What connections did the interviewees have with other movements?
How do the interviewees describe the struggle of gays and lesbians in the United States in 1970?
What is the current state of gay, lesbian, and transgender rights in the United States?
1. The connections that the interviewees had with other movements are that they are fighting for something all people who take part in movements are, whether it be political change, social change, or economic change. They are fighting the framework of a larger movement as well. Most of the interviewees had also taken part in another movement at an early age such as student friends of the Russian Revolution.
2. They describe the struggle as a process which will help liberate gay people by making them fully part of the whole liberation movement. The movement for change in the system that will eventually annihilate any formH of oppression.
3. The current state of these people in the United States is that gay people have won their right to get married in Massachusetts. Homosexuality is no longer seen as a mental disorder, but rather as a free choice a person makes. Also they no longer have to keep their sexual preferences secret. Gay couples are much more commonly seen in public, and people (most of the time) do not treat them like they are not human.
1. What connections did the interviewees have with other movements?
- The interviewees were involved in many movements before the gay liberation movement. Many were involved in the Russian movement, NSL, CORE, etc. The one thing that all of these movements have had in common is that they were all used to promote acceptance, equality, and to promote causes important to the era.
2. How do the interviewees describe the struggle of gays and lesbians in the United States in 1970?

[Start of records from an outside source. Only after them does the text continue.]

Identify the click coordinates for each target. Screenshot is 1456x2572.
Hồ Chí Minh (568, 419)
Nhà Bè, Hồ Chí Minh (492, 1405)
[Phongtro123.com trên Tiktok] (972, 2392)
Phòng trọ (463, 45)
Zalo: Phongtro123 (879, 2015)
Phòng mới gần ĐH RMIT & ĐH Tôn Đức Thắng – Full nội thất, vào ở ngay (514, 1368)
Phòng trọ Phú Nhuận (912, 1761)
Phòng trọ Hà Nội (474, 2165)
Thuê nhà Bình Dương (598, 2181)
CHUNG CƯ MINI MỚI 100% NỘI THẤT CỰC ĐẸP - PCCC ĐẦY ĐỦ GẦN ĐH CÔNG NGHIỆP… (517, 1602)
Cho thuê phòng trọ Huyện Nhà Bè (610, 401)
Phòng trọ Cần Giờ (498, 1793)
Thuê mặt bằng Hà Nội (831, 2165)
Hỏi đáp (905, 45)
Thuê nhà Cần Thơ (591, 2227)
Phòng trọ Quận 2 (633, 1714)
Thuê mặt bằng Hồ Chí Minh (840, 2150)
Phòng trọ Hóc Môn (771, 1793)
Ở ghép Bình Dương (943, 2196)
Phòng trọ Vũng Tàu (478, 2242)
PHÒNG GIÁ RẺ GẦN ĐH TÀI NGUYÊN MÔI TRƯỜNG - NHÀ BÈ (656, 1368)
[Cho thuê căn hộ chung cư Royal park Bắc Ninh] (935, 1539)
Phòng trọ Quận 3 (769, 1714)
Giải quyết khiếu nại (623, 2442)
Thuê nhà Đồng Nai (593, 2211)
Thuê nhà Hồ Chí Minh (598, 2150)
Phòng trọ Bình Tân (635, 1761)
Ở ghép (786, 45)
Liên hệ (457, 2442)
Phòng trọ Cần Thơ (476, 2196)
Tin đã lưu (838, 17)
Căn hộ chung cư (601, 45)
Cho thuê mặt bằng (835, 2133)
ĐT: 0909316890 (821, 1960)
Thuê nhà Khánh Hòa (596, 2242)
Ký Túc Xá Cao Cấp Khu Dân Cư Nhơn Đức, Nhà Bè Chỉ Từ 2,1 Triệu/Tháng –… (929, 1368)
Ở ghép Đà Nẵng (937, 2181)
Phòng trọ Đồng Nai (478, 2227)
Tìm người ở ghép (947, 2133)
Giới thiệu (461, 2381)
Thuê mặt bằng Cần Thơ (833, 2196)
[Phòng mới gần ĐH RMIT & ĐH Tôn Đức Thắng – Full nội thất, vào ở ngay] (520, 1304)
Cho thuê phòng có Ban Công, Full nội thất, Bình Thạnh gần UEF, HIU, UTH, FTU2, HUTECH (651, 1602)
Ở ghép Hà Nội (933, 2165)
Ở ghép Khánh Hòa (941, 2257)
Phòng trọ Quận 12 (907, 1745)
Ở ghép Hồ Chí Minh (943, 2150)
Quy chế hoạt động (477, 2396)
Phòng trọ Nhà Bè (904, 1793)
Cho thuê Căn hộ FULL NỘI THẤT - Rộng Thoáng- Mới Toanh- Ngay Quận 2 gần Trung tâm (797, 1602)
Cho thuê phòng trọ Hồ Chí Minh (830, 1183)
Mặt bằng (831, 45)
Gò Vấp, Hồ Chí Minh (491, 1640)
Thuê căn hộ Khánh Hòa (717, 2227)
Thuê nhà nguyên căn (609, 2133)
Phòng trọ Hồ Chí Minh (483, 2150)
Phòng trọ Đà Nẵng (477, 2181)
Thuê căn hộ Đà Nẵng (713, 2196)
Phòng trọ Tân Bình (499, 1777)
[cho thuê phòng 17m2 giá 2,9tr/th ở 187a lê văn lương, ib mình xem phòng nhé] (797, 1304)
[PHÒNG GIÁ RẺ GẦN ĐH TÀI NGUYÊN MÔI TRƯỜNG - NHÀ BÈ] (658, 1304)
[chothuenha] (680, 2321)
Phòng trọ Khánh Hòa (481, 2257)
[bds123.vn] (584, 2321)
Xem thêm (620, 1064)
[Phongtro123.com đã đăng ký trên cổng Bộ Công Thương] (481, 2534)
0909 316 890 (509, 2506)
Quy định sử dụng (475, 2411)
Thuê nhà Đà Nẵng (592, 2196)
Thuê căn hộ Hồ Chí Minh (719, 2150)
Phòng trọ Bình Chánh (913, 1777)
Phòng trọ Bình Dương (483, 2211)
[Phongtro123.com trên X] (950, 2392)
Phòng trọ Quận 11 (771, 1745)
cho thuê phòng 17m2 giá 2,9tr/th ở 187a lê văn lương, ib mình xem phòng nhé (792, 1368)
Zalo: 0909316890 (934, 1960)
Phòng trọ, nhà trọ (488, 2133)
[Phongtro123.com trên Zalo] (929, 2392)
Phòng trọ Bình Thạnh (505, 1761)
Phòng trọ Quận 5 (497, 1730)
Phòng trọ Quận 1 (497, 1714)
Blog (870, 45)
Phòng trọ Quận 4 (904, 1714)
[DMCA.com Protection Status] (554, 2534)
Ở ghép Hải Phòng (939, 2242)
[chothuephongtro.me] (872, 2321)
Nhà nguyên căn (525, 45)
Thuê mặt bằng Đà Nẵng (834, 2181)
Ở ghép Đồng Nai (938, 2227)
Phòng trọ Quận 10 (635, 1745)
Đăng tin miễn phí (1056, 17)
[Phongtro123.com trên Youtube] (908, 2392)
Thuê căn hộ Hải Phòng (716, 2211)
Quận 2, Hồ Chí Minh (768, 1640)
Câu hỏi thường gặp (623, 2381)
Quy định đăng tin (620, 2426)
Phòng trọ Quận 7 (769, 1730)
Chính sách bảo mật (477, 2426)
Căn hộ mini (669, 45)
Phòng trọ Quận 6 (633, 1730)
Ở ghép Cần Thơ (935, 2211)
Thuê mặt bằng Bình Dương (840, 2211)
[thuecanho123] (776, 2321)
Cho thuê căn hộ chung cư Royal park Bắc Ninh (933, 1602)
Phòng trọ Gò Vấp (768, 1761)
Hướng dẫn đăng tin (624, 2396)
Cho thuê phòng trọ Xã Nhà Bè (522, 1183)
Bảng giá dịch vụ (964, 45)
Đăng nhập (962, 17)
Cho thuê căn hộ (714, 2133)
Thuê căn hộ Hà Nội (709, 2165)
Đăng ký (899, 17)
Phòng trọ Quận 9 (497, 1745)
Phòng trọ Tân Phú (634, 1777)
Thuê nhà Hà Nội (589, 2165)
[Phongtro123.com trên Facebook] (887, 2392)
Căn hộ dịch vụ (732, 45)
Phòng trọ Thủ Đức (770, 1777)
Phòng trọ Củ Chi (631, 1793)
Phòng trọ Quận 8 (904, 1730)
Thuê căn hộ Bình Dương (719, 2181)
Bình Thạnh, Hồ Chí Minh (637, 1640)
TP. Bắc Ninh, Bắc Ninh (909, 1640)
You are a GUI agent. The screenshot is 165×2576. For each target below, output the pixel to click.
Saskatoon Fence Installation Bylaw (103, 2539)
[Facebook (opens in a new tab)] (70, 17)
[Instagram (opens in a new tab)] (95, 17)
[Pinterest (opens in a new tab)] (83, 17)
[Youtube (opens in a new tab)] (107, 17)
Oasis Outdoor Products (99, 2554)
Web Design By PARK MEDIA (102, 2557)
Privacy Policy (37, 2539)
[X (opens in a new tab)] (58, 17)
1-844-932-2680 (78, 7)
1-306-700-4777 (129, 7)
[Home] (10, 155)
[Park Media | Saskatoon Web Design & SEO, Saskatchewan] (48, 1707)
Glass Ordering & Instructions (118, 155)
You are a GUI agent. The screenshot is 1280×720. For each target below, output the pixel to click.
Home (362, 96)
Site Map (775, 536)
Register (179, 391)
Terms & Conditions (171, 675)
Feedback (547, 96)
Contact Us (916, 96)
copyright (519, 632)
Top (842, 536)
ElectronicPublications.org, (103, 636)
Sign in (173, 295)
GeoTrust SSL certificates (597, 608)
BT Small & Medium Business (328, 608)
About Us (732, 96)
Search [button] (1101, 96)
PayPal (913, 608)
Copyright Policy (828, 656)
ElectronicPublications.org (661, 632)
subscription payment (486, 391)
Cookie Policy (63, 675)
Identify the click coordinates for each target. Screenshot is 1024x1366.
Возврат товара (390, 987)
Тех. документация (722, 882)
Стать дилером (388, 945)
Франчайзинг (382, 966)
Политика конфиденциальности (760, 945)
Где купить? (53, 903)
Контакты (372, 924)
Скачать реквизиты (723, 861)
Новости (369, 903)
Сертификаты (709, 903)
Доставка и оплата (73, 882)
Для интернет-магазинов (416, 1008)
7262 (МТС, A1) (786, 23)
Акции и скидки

- They describe that homosexuals were being severely oppressed and discriminated against. In the 1970s homosexuals had to keep all of their feelings to themselves in order not to be subjugated to harsh, cruel, and unfair treatment by those who felt that their sexual orientation was a bad thing.
3. What is the current state of gay, lesbian, and transgender rights in the United States?
- There are still people fighting against gay, lesbian, and transgendered rights. You still see people saying that being gay is a bad thing. However there have been major strides in allowing homosexuals to receive equal rights and prevent discrimination.